Activity:
Scan the records below for the line with "The height and width of the screenshot is (355, 574)." and the line with "Task: Switch to the Workstation tab". Repeat those two lines and every line between them exactly, and nothing else.

*** Records supplied Section Begins ***

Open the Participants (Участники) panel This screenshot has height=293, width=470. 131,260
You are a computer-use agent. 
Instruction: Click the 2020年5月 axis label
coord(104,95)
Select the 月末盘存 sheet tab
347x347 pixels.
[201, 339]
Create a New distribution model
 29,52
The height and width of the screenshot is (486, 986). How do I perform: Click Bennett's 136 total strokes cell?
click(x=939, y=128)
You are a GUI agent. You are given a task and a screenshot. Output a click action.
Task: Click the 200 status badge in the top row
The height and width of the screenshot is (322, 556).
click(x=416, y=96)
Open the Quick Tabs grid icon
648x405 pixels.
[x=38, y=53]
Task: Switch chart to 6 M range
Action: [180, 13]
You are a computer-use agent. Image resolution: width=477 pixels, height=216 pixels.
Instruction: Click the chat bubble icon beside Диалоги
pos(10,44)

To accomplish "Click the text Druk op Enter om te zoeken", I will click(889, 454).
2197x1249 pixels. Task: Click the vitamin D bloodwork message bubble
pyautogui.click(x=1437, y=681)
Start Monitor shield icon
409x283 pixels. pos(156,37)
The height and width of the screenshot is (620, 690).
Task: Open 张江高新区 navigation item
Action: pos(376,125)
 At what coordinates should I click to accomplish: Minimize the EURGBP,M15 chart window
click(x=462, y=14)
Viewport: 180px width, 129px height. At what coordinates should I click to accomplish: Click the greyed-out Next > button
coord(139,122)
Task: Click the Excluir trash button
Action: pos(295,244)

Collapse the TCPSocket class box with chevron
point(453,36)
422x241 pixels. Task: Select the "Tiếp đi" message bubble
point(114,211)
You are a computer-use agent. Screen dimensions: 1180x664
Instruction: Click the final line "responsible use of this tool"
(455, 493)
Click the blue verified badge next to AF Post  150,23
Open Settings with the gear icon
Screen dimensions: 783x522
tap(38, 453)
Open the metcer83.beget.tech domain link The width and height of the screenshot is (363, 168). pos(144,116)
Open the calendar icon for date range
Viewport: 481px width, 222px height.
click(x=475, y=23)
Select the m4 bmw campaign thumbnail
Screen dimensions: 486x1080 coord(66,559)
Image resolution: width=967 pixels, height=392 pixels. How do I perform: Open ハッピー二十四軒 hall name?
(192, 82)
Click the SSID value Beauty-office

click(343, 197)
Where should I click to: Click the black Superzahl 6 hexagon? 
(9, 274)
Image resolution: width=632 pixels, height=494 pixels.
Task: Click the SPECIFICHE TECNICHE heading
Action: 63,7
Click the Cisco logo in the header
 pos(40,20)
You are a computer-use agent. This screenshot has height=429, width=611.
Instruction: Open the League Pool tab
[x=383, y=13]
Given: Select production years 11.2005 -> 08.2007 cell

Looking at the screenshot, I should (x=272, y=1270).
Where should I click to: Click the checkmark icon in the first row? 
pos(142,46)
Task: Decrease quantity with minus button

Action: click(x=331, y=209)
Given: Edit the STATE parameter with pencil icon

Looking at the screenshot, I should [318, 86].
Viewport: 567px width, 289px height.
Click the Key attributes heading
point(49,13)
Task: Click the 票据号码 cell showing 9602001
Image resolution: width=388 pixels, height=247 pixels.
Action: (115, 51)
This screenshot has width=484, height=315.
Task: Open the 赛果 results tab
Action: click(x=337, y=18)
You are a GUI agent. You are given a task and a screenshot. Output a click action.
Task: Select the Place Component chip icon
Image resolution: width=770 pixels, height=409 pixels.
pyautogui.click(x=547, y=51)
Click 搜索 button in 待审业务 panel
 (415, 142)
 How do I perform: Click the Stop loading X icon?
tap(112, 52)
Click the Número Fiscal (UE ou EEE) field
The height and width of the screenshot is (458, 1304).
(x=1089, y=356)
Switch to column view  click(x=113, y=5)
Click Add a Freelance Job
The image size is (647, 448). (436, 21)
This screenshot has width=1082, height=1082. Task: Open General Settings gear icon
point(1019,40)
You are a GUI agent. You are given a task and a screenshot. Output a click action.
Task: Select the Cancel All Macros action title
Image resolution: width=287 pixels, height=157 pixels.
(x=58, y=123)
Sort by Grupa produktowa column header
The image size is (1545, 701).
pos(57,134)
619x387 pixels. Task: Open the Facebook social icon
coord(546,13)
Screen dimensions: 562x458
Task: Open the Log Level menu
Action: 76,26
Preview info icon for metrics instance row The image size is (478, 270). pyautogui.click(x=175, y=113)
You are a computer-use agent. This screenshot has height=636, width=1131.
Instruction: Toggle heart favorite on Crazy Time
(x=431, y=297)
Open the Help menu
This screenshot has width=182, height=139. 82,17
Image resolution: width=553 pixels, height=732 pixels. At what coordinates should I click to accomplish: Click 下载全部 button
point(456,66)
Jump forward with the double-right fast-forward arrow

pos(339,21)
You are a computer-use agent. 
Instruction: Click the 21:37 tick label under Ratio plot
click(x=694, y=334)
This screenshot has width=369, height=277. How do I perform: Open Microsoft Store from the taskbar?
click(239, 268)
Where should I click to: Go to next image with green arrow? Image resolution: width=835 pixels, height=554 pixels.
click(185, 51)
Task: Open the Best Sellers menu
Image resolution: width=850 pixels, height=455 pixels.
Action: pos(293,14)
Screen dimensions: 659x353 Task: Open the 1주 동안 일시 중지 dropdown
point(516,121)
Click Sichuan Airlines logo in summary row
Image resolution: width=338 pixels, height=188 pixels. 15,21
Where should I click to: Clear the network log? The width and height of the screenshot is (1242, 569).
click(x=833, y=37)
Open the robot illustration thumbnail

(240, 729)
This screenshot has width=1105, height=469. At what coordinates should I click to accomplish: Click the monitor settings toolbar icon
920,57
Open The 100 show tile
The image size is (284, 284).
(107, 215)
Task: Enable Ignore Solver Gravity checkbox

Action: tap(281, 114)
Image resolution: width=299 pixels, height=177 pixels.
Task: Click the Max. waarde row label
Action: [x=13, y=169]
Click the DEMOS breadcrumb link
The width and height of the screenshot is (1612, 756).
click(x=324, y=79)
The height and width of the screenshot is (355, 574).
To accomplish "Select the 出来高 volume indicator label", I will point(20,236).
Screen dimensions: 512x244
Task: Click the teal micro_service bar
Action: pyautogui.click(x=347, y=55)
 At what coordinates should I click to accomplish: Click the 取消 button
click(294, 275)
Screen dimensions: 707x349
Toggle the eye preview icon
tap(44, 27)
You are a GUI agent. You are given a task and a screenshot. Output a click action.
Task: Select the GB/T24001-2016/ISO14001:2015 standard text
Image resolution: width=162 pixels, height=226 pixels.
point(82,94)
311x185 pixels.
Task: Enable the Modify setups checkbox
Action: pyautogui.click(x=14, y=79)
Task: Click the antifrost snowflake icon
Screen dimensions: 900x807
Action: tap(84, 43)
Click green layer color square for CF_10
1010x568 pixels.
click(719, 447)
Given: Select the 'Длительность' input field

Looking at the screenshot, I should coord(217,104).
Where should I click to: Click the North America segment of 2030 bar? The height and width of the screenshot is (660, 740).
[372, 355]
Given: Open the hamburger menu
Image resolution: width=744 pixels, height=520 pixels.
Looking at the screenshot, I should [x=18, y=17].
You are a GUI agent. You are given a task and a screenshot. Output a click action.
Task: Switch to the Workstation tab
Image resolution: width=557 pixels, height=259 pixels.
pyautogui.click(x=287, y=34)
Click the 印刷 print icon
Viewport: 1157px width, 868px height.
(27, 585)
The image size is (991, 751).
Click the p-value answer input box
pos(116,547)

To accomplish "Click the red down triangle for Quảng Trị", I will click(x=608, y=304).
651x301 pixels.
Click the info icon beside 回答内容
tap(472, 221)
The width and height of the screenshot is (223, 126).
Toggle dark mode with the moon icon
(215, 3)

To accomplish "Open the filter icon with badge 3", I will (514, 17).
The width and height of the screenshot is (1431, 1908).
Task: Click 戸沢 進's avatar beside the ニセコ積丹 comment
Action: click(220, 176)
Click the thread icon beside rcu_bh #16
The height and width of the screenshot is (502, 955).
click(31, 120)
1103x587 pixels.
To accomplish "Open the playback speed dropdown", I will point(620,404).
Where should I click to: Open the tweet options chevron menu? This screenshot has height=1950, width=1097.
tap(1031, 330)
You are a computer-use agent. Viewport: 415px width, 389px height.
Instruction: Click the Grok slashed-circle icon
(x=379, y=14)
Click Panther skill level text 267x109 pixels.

*** Records supplied Section Ends ***

Result of the task:
The height and width of the screenshot is (355, 574).
To accomplish "Select the 出来高 volume indicator label", I will point(20,236).
Screen dimensions: 512x244
Task: Click the teal micro_service bar
Action: pyautogui.click(x=347, y=55)
 At what coordinates should I click to accomplish: Click the 取消 button
click(294, 275)
Screen dimensions: 707x349
Toggle the eye preview icon
tap(44, 27)
You are a GUI agent. You are given a task and a screenshot. Output a click action.
Task: Select the GB/T24001-2016/ISO14001:2015 standard text
Image resolution: width=162 pixels, height=226 pixels.
point(82,94)
311x185 pixels.
Task: Enable the Modify setups checkbox
Action: pyautogui.click(x=14, y=79)
Task: Click the antifrost snowflake icon
Screen dimensions: 900x807
Action: tap(84, 43)
Click green layer color square for CF_10
1010x568 pixels.
click(719, 447)
Given: Select the 'Длительность' input field

Looking at the screenshot, I should coord(217,104).
Where should I click to: Click the North America segment of 2030 bar? The height and width of the screenshot is (660, 740).
[372, 355]
Given: Open the hamburger menu
Image resolution: width=744 pixels, height=520 pixels.
Looking at the screenshot, I should [x=18, y=17].
You are a GUI agent. You are given a task and a screenshot. Output a click action.
Task: Switch to the Workstation tab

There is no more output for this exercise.